La mise au jour des conditions de travail immoral d’ouvriers agricoles étrangers dans une ferme du centre du Québec nous rappelle que l’esclavage moderne existe. Par chance, cette pratique est encore illégale au Québec et au Canada. Pourtant de telles conditions de travail existent dans plusieurs pays du monde, et pas seulement dans le tiers monde, mais aussi chez nos voisins du sud, les États-Unis. Ce cas de maltraitance d’être humain nous montre aussi que la barrière est mince entre combler un manque de main-d’œuvre chronique et l’exploitation immorale de la main-d’oeuvre étrangère.

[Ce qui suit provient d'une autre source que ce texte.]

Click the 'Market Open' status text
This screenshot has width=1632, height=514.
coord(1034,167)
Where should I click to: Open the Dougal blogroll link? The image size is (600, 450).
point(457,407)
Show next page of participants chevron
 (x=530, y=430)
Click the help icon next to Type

Pour des raisons économiques, où tout simplement par avidité il peut être tentant pour une société ou pour des individus d’exploiter la frange la plus fragile de sa population afin d’avoir accès à de la main-d’œuvre pas chère. La frange la plus fragile d’une société est sans aucun doute celle des nouveaux arrivants, encore plus celle issue d’une « immigration illégale ». L’économie de certains pays en dépend totalement. L’Afrique du Sud en est un bon exemple. On y retrouve partout des ghettos ou plutôt des réserves où se massent des dizaines de millions d’immigrants illégaux en provenance du restant de l’Afrique, attirés par la vigueur de l’économie et l’espoir d’une vie meilleure. Ces réserves permises et contrôlées par le gouvernement sont un réservoir abondant de main-d’oeuvre pour l’ensemble de l’économie de l’Afrique du Sud. Les conditions de travail et de vie des gens de ces réserves n’ont rien à voir avec celle des habitants légaux de l’Afrique du Sud. Cette main-d’œuvre docile est tellement peu chère qu’elle rend certaines productions très économiques, voire plus économiques que si elles étaient mécanisées.

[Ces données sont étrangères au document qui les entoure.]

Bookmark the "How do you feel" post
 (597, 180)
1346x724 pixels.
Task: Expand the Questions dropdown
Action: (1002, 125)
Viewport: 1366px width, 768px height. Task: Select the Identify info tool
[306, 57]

Une bonne partie de l’agriculture des États-Unis repose aussi sur cet esclavage moderne. Le gouvernement fédéral et plusieurs états tolèrent (le mot est faible pour certains états) la présence de millions d’immigrants illégaux. Ces immigrants, pour la plupart latino constituent un bassin de travailleurs dociles et peu chers pour les fermiers de l’oncle Sam. Difficile pour un illégal de se plaindre des conditions de travail avec une menace d’expulsion pour lui et sa famille s’il est repéré. Leur utilisation est généralisée aux États-Unis. Allez visiter des fermes aux États-Unis, vous remarquerez que la plupart des travailleurs sur les fermes sont latinos, vous remarquerez aussi les maisons mobiles près de la ferme où logent ces travailleurs avec leur famille. Des études sérieuses démontrent que la plupart d’entre eux sont des immigrants illégaux. D’ailleurs certaines grosses associations de producteurs agricoles aux États-Unis ont fait des représentations auprès des gouvernements pour leur dire que l’accès à ces travailleurs illégaux est essentiel aux fermes américaines.

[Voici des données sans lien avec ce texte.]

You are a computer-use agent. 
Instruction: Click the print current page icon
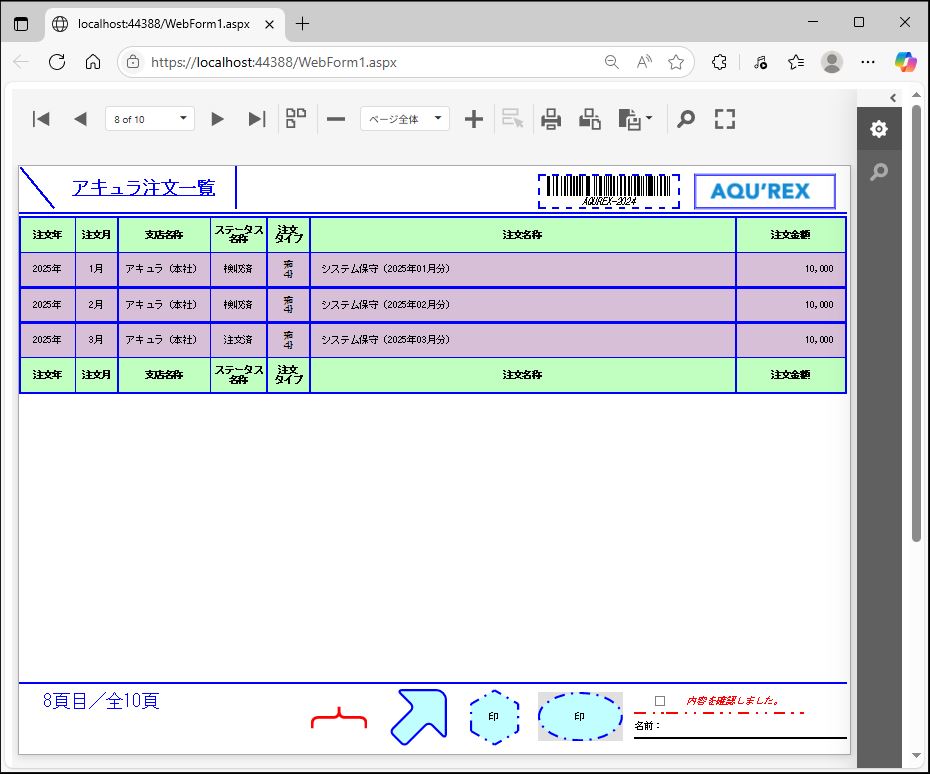(x=590, y=119)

Au Canada et au Québec, ce genre de pratiques d’esclavage est illégal et non acceptable. Les travailleurs étrangers sont là pour combler un besoin de main-d’œuvre déficient, ils doivent et sont traités comme n’importe quel travailleur. Plusieurs éléments font barrières à cet esclavage moderne, les lois du travail (entre autres) le salaire minimum, le contexte économique dans lequel évolue la production, la mécanisation et l’accès contrôlé à cette main d’œuvre. Le contexte économique difficile d’une production est un élément qui nous fait glisser tranquillement vers un système où l’accès à des esclaves devient une solution, particulièrement dans des productions qui sont en concurrence directe avec notre voisin américain. Notre système de gestion de l’offre et nos programmes de soutien à la production sont des éléments qui nous protègent de cette tendance. Le contrôle de l’accès à cette main-d’œuvre essentielle pour certaines productions devrait être renforcé, le regroupement « ferme » est un excellent modèle d’agence de recrutement, transparent et redevable. Cet organisme est un excellent gardien pour ne pas franchir la mince ligne entre des conditions de travail décentes et l’esclavage pour ces travailleurs immigrants.